In her lap sat his new CD, the plastic wrapping torn away, tossed haphazardly next to its receipt on the passenger seat next to her. She’d gone to buy the new album and, after hearing Nick sing the song he’d written about her on TV that morning, she couldn’t resist tearing it open and popping it into the car’s stereo the minute she’d climbed inside.

She was already on the fourth track, and she hadn’t yet made a move to put the car into gear. It sat idling in its parking spot, while she poured over the album jacket, studying every picture of Nick, every lyric, every word of his liner notes. There was no message to her in the thank-yous at the back of this album’s booklet, but it didn’t matter. This time, the thank-you was in the lyrics, the lyrics of the song “Live for You,” the second-to-last track on the album. The song was incredibly beautiful, and the lyrics were touching, though Claire felt she didn’t deserve the credit. Nick had not lived just for her; he had lived for himself. He was living his own life now, a life which she was hardly part of anymore.

And as she listened to him sing and stared down at his picture, staring back at her from the album jacket, she regretted that. She missed being able to see him every day, being able to spend time with him without feeling like she was doing something wrong. He had been such a big part of her life for so long, and now it seemed they only saw each other when one of them needed something. She hadn’t seen Nick since he had come to be with her after the selective reduction, over a month ago.

Yet, as she continued to flip through the album jacket, vivid memories from much further in the past took over her thoughts.
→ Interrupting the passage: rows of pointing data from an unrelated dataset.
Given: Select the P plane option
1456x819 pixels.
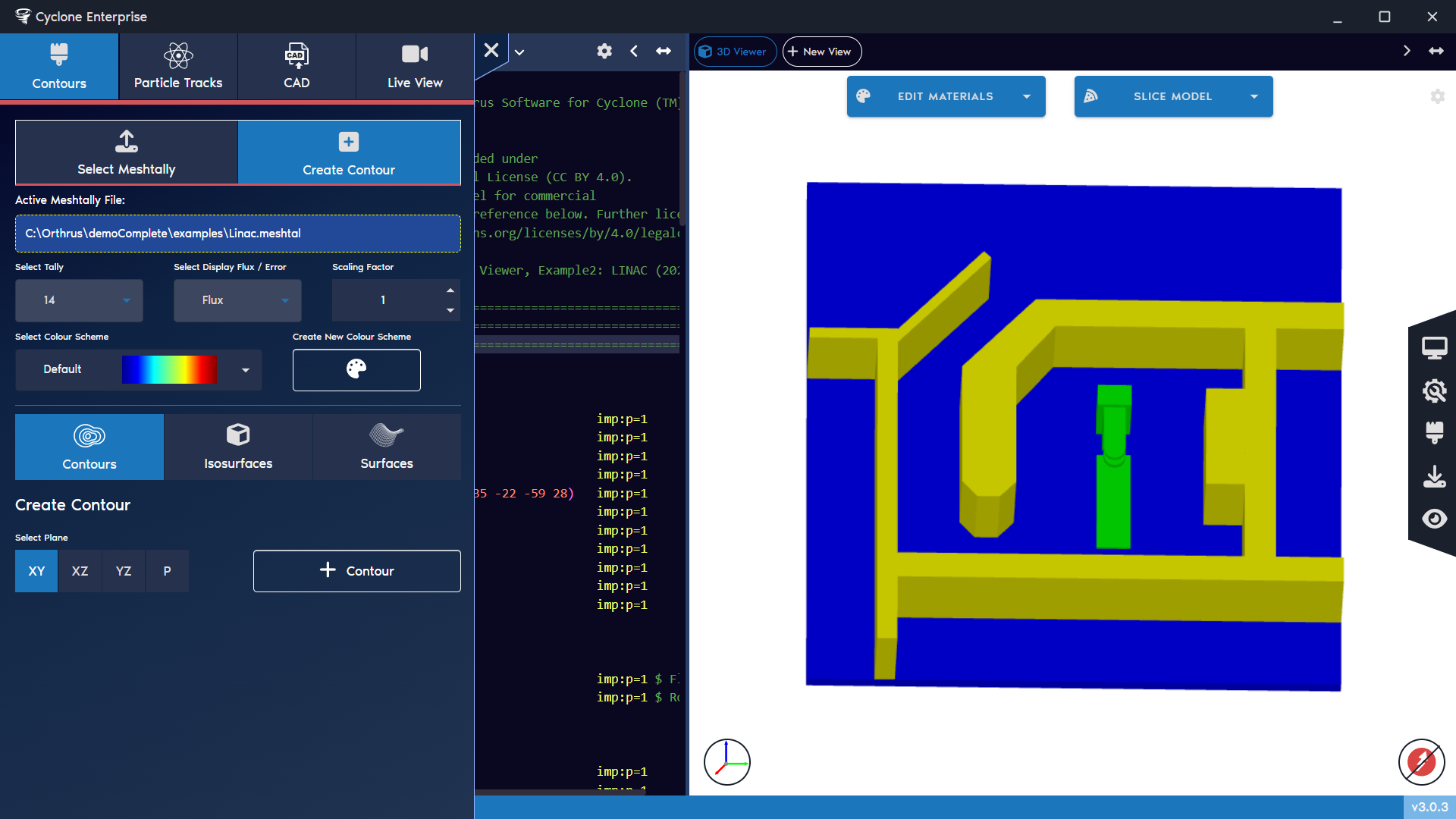Looking at the screenshot, I should 167,571.
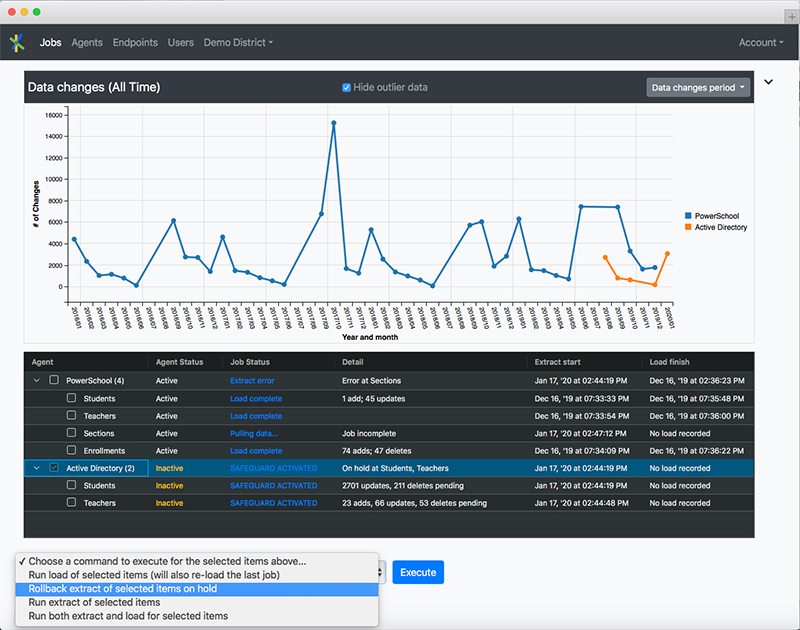
Task: Go to the Agents tab
Action: [x=87, y=43]
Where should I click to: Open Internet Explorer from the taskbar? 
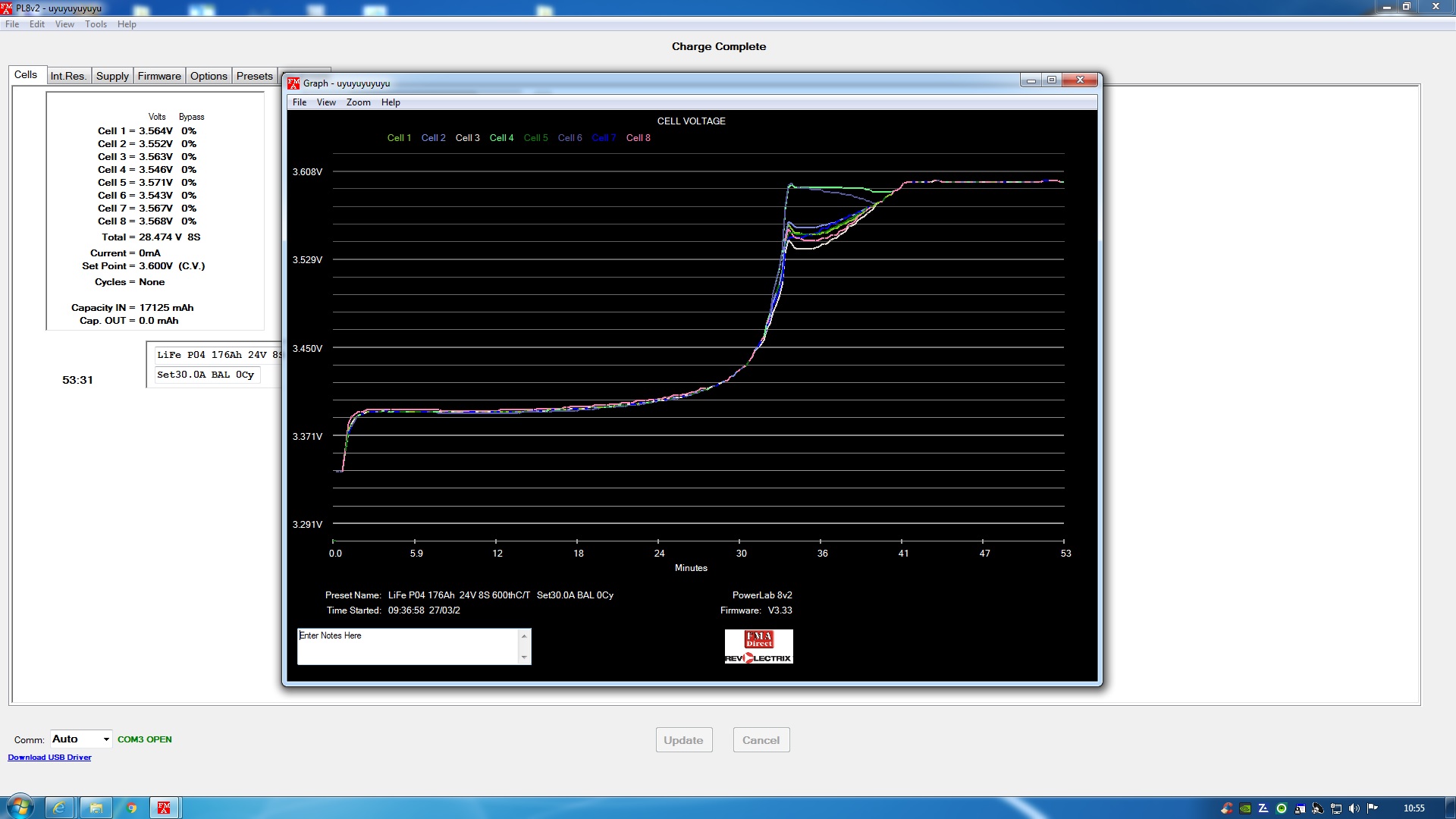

With a wave of déjà vu, she remembered how she had poured over every detail of his first solo album, Now or Never, a few months after she had met him. It was the first time she’d really paid any attention to his music, and she had been surprised to find that she actually liked it. She remembered listening to it while she was in the hospital for her bone marrow transplant. Nick had teased her about it, but she knew he had been secretly pleased that she liked it. And though the memory was foggy and dreamlike, she remembered him singing “Who Needs the World” at her bedside. In her mind, his voice had sounded as beautiful then as it did on the studio-recorded track that was playing in her car now.

Glancing up at the numbers on the face of her CD player, she realized the album was already almost half-over, and she’d been sitting in this parking spot for over twenty minutes now. I need to get home, she realized, remembering she had groceries in the trunk. But even as she went to set the album jacket aside, her eyes lingered on it, drawn to the picture on the last page.

It was of Nick, and he was boxing, sparring an invisible partner in an old-fashioned looking ring, his fists covered by a battered pair of boxing gloves, their leather worn and torn. The photo was obviously staged, and yet, it was symbolic; Nick’s jaw set with determination, a steely look in his eyes, dressed in a grubby wifebeater and shorts that showed his flexed arm muscles and robotic leg.

His face looked bloody and bruised, and she, like nearly everyone else who would see this picture, assumed it was makeup, not realizing that beneath the crusted fake blood lay the real injuries her own husband had inflicted on him. The imprint of knuckles on his cheek matched the fist of Jamie, who had gotten in one good punch the night before he moved Claire to Des Moines. Jamie, who had not been there for her during her transplant, nor the selective reduction. Jamie, who would never write a song for her or sing to her when she was sick. Jamie, who was expecting her to have dinner on the table when he got home from work.

Sighing, she pushed the album jacket away and put the car into drive, pulling forward out of her parking space. She had every intention of going home to put her groceries away and start on dinner, but she didn’t. Instead, she drove around for over an hour, navigating winding country roads in circles as Nick’s album finished and started over again.

Finally, when “Live for You” had played for a second time, and the sun had sunk low enough to glare right into her eyes, Claire turned the SUV around and headed for home.